■ **What the exercise asks**
Quote the material word for word, from the line containing "Click the purple Git commit arrow icon" through the end of the material.

■ **Given data**
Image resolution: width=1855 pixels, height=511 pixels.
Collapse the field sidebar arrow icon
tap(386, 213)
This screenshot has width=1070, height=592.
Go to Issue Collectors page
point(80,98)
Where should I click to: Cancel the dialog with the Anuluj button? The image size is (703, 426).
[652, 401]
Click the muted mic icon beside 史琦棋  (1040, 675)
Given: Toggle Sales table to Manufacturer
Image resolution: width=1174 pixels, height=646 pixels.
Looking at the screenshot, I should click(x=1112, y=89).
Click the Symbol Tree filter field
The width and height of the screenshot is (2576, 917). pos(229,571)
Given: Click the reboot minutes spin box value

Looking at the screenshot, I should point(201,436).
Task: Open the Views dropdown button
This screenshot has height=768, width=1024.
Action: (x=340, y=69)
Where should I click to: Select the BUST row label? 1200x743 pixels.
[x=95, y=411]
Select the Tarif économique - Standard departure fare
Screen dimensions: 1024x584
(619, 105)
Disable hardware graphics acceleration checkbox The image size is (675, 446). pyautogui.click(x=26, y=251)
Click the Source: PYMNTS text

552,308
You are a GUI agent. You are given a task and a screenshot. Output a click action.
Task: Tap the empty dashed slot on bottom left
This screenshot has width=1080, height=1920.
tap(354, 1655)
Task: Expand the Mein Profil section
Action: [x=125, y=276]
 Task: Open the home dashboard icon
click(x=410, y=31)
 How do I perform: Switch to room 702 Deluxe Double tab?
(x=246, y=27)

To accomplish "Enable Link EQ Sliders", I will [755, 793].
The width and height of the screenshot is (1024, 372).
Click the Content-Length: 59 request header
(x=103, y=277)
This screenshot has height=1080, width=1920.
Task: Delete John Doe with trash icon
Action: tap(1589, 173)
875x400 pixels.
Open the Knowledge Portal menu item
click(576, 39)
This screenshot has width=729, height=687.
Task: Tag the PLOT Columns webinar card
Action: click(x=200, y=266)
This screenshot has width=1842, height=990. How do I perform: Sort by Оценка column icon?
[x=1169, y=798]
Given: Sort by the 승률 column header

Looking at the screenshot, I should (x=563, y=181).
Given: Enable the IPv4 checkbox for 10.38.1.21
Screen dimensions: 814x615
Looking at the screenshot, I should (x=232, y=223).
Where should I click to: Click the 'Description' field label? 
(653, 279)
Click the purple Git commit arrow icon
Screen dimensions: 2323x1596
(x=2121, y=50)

■ **Exercise result**
Click the purple Git commit arrow icon
Screen dimensions: 2323x1596
(x=2121, y=50)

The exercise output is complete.